Today’s study explores a set of extremely controversial passages, Isaiah 52:13 – 53:12 — found in the Old Testament, also referred to as the Hebrew Bible. The Book of Isaiah is influential and prophetic, with 66 chapters written by its namesake around 700 BC (or 700 BCE if you are trying to be politically-correct.)
Isaiah also has the distinction of being the Old Testament book that Jesus quoted from second most frequently during his earthly ministry. (The Book of Psalms was first.) But please don’t ask what New Testament books Jesus quoted from most often because that is a trick question.
The controversial passages, known by their shorthand name “Isaiah 53,” is sometimes referred to as the “Forbidden Chapter” since it is omitted from regular synagogue readings. Therefore, most Jewish worshippers are unfamiliar with its message by design.
And what is Isaiah 53’s “banished message” written approximately 700 years before the birth of Christ?

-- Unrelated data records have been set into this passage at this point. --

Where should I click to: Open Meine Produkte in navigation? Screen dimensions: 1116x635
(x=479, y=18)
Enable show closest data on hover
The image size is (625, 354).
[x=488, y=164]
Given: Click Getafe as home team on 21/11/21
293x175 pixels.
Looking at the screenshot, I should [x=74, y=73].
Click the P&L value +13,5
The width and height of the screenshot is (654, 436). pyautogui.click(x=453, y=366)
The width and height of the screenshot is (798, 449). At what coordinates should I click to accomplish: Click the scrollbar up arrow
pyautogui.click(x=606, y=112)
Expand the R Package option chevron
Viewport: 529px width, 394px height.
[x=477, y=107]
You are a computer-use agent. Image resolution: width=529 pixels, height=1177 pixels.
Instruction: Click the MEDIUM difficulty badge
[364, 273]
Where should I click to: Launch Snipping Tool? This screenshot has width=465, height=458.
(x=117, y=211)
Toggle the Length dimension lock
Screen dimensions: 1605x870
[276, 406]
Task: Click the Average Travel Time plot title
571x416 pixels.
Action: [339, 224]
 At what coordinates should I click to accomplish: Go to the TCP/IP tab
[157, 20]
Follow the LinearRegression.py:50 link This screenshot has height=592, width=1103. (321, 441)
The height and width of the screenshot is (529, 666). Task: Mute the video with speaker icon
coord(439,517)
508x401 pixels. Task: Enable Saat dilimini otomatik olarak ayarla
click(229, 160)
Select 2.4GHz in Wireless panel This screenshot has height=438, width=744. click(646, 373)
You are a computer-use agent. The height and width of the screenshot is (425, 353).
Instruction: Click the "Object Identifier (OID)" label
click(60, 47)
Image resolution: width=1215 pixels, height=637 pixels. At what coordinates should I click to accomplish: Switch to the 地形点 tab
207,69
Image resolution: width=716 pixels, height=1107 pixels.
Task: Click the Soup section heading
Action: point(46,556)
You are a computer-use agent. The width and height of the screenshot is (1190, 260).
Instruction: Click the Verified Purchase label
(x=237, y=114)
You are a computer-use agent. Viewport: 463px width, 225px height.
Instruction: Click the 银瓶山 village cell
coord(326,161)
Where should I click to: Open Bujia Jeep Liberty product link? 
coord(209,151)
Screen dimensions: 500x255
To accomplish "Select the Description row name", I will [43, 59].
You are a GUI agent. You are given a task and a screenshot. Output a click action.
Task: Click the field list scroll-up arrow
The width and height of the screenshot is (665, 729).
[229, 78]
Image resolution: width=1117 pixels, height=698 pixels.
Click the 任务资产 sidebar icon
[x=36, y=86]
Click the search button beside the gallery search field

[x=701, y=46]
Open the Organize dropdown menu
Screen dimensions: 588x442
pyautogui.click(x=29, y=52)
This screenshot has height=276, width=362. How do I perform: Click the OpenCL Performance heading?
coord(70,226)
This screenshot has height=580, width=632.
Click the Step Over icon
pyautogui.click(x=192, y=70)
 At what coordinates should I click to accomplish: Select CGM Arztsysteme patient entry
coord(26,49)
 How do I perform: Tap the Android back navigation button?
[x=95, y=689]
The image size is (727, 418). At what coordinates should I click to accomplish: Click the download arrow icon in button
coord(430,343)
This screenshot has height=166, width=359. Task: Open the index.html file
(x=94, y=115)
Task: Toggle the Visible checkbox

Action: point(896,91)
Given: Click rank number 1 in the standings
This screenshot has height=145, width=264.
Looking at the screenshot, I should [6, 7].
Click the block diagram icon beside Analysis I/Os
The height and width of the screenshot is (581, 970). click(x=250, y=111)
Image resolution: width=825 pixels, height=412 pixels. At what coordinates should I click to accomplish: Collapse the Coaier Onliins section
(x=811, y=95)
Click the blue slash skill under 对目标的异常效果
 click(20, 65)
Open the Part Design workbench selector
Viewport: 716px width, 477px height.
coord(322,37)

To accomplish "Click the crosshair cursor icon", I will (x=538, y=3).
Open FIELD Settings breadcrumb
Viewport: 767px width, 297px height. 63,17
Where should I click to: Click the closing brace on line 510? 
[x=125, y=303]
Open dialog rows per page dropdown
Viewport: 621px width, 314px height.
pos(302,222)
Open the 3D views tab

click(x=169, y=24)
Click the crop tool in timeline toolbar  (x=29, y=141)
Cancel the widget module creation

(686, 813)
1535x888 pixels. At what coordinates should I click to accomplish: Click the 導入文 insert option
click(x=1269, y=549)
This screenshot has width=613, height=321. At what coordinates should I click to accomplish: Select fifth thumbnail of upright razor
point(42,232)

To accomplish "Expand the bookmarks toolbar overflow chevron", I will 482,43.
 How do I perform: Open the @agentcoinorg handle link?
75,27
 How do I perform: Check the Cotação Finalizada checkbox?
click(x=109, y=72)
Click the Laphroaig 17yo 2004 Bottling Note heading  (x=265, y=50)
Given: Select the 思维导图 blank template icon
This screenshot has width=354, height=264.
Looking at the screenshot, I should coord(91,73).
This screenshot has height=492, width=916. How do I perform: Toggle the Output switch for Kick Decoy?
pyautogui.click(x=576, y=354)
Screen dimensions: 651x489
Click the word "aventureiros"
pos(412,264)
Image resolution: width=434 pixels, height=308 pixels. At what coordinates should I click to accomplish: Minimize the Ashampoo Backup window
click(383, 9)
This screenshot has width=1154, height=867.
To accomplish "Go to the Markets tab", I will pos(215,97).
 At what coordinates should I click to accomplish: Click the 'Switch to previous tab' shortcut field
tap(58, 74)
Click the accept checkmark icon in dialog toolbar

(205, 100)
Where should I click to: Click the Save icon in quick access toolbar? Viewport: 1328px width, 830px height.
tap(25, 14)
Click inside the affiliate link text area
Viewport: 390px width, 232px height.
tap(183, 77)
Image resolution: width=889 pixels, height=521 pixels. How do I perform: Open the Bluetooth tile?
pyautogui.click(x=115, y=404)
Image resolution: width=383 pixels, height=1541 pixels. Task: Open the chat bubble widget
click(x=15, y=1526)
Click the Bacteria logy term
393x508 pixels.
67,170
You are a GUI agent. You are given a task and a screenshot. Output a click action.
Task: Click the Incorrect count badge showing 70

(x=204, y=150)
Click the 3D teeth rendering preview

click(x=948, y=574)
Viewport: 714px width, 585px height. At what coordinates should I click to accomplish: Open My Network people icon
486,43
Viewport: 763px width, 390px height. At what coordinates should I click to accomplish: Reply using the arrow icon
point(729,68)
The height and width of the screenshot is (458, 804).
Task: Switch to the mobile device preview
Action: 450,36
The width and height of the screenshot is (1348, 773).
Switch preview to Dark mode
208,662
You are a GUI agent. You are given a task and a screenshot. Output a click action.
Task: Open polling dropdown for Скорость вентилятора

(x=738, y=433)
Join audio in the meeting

Hint: My NIV Study Bible (among the most popular) titles the passages: “The Suffering and Glory of the Servant.”
NIV’s title aptly captures Isaiah’s description of the servant. One whose suffering and glory unmistakably mirrors Jesus Christ as recorded in the New Testament Gospels — Matthew, Mark, Luke, and John — all written between AD 50-80 or 50-80 CE. (CE means Common Era, beginning with the birth of Jesus. The term is now widely used, replacing the traditional AD (Anno Domini) Latin for “In the year of our Lord,” but again, let’s not go there.)
Instead, let’s read what’s in the “Forbidden Chapter.” (And, having been born a Jew who later became a believer in the Divinity of Jesus, the “forbidden” content makes it one of my favorite Old Testament passages.)
Isaiah wrote in 52:14 – “… his appearance was so disfigured beyond that of any human being and his form marred beyond human likeness… ” (How Jesus looked after his torture and crucifixion.)
53:2 – “He grew up before him like a tender shoot, and like a root out of dry ground. He had no beauty or majesty to attract us to him, nothing in his appearance that we should desire him.” (Jesus came from humble beginnings, was not royal or handsome.)
53:3 – “He was despised and rejected by mankind, a man of suffering, and familiar with pain. Like one from whom people hide their faces he was despised, and we held him in low esteem.” (Jesus was rejected by his people who turned him over to the Romans for crucifixion.)
53: 4-5 – “Surely he took up our pain and bore our suffering, yet we considered him punished by God, stricken by him, and afflicted. But he was pierced for our transgressions, he was crushed for our iniquities; the punishment that brought us peace was on him, and by his wounds we are healed.” (Christians of all denominations believe that Christ took on our sins for our salvation.)
53:6-7 – “We all, like sheep, have gone astray, each of us has turned to our own way; and the Lord has laid on him the iniquity of us all. He was oppressed and afflicted, yet he did not open his mouth; he was led like a lamb to the slaughter, and as a sheep before its shearers is silent, so he did not open his mouth as on him, and by his wounds we are healed.” (Jesus did not defend himself and was mocked for remaining silent. Christians believe that Christ suffered and died for our sake.)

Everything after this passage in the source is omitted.